L’imbarazzo è arrivato fino ai piani alti della Lega, che prontamente ha preso le distanze dal proprio governatore Marco Marsilio. Mentre anche in Abruzzo dilaga il coronavirus con 946 casi totali dall’inizio dell’emergenza, con uno dei più alti tassi di contagio giornaliero (+133%), il Presidente della Regione di Fratelli d’Italia, sostenuto da tutto il centrodestra, ha deciso di finanziare una campagna di comunicazione per informare gli abruzzesi sui comportamenti da adottare e le norme da rispettare per prevenire il contagio.

Nulla di strano, se non fosse che la Asl di Teramo, gestita dalla Regione, ha affidato la campagna di comunicazione alla Mirus, la società dell’imprenditore Michele Russo, già papabile candidato governatore di Fratelli d’Italia e responsabile della comunicazione elettorale di Marsilio. Il costo della campagna è di 39.500 euro, 500 euro in meno della soglia di 40mila euro che consente alla Regione di evitare la gara d’appalto. L’equivalente di 100.000 mascherine e dieci ventilatori polmonari.

Il caso, rivelato per primo dal capogruppo Pd in consiglio regionale Silvio Paolucci, ha provocato l’ira della Lega che tramite il coordinatore regionale Luigi D’Eramo ha preso le distanze dall’iniziativa chiedendo al governatore di “rescindere il contratto e di impegnare i fondi per l’acquisto di beni e strumenti necessari al mondo della sanità”.

L’obiettivo della campagna era quello di “promuovere una corretta informazione sul Coronavirus e sensibilizzare la popolazione alle buone pratiche quotidiane che aiutino a contenere il rischio di contagio”. Per farlo la giunta regionale ha delegato la Asl di Teramo diretta da Maurizio Di Giosia per fare un’indagine di mercato e decidere la società a cui affidare il lavoro: alla fine la scelta è ricaduta sulla società di Russo.

Secondo la delibera della Asl del 13 marzo scorso, la campagna costerà 39.500 euro più 8.690 di Iva per un totale di 48.190 euro tra produzione di video, comunicazione social e di marketing.
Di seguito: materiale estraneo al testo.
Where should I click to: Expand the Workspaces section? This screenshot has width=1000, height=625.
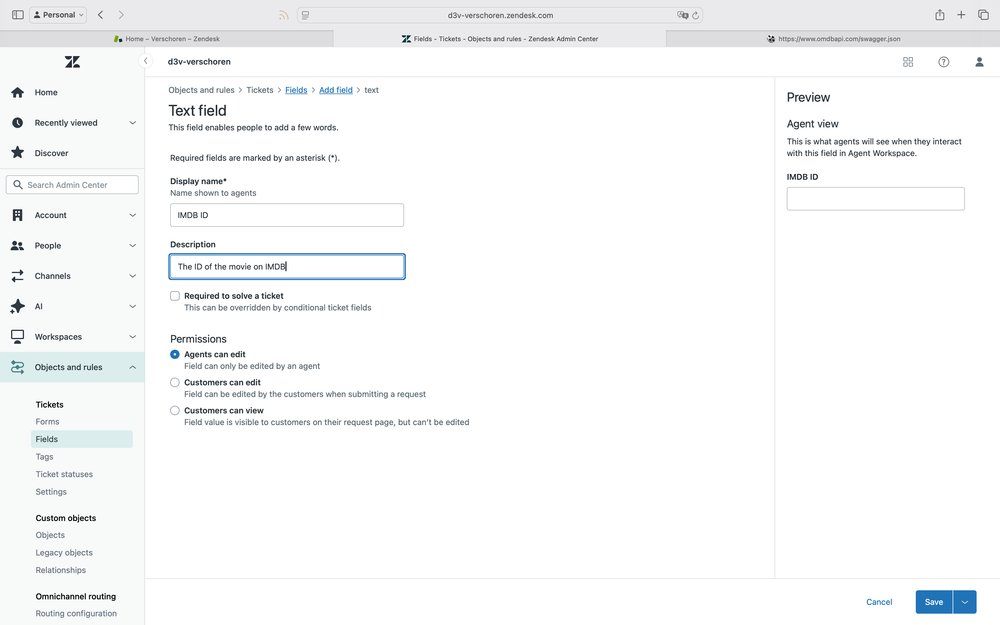pyautogui.click(x=132, y=336)
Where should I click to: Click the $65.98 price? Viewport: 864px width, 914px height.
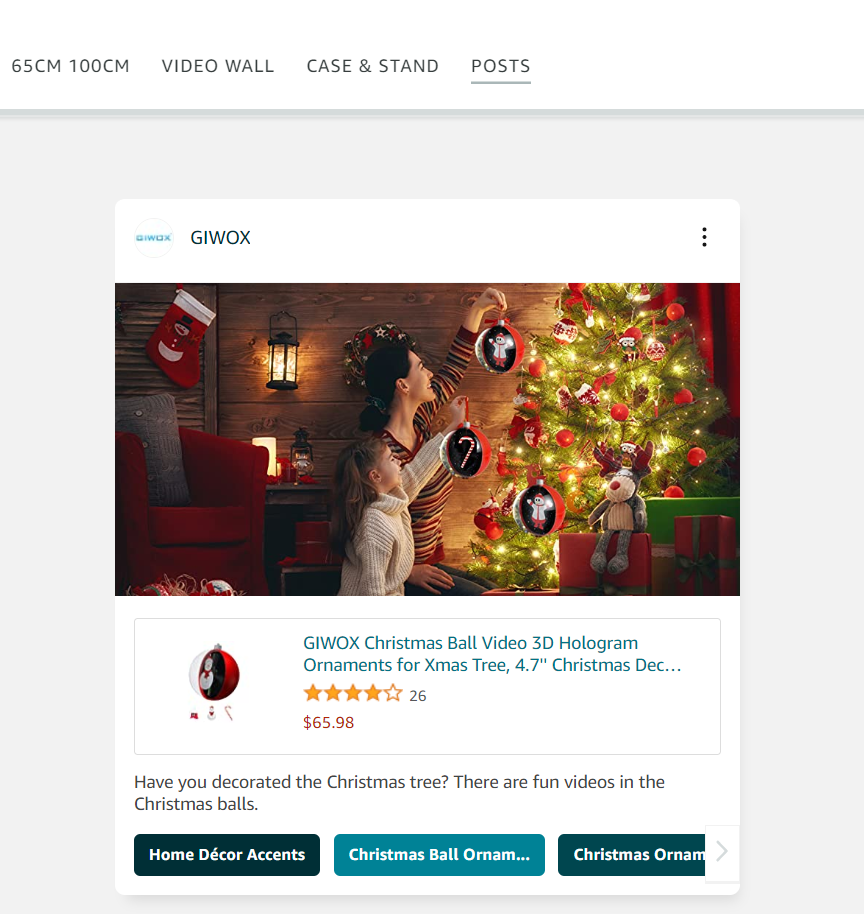(x=328, y=722)
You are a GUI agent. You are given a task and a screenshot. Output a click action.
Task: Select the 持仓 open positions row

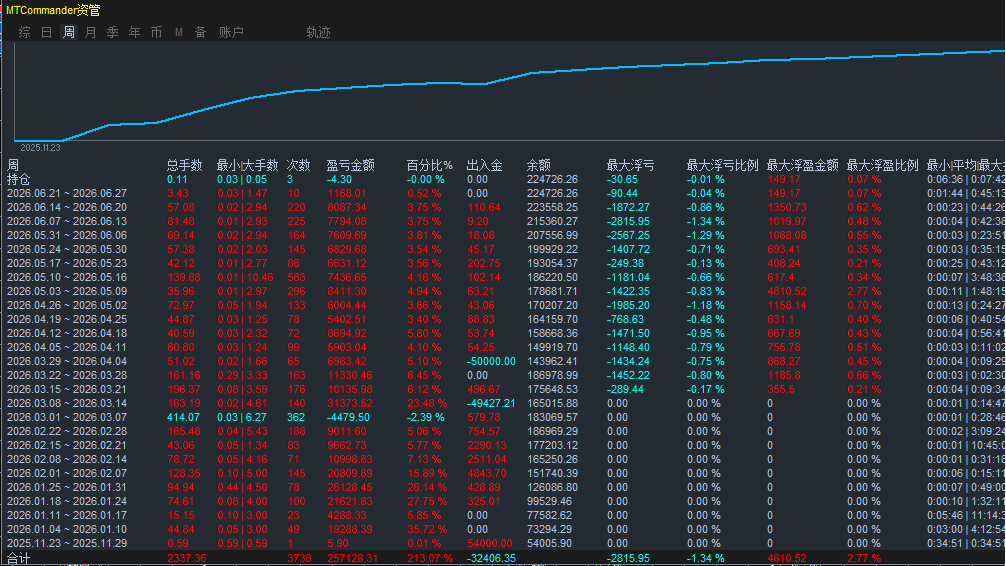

Prima delle elezioni regionali del 10 febbraio 2019 Russo era stato per diversi mesi tra i papabili come aspirante governatore del centrodestra e poi si era occupato della comunicazione di Marsilio durante la campagna elettorale: dopo la vittoria la stessa Mirus di Russo ha vinto un bando regionale da 198mila euro per gestire la comunicazione di Tua, la società di trasporto abruzzese.

Dopo la pubblicazione della delibera da parte di Paolucci, ex assessore alla Sanità e al Bilancio del Pd, il deputato e coordinatore della Lega (prima forza di maggioranza con dieci consiglieri) ha scritto su Facebook un post al vetriolo contro il proprio governatore: “La Lega Abruzzo prende le distanze dall’affidamento alla società Mirus della campagna di sensibilizzazione per contrastare il Coronavirus – ha scritto D’Eramo – In un momento delicato e tragico per il nostro Paese, chiedo in nome della Lega, di rescindere il contratto e di impegnare i fondi per l’acquisto di beni e strumenti necessari al mondo della sanità”.

Una posizione simile a quella delle opposizioni, M5S in testa che tramite la senatrice abruzzese Gabriella Di Girolamo parla di soldi dei contribuenti con cui “si sarebbero potute acquistare tante attrezzature mediche, penso a mascherine, camici, respiratori” in un momento in cui “la sanità è in emergenza e rischia il collasso”. Stesso ragionamento del segretario Pd regionale, Michele Fina: “Non può sussistere nemmeno il sospetto di sfruttare la fase eccezionale per dare corso alla pratica degli affidamenti diretti, senza gara, agli amici, per attività che non sono affatto essenziali – attacca – Una pratica che risulta insopportabile sempre ma che, in questi momenti, si trasforma in un insulto a tutti”.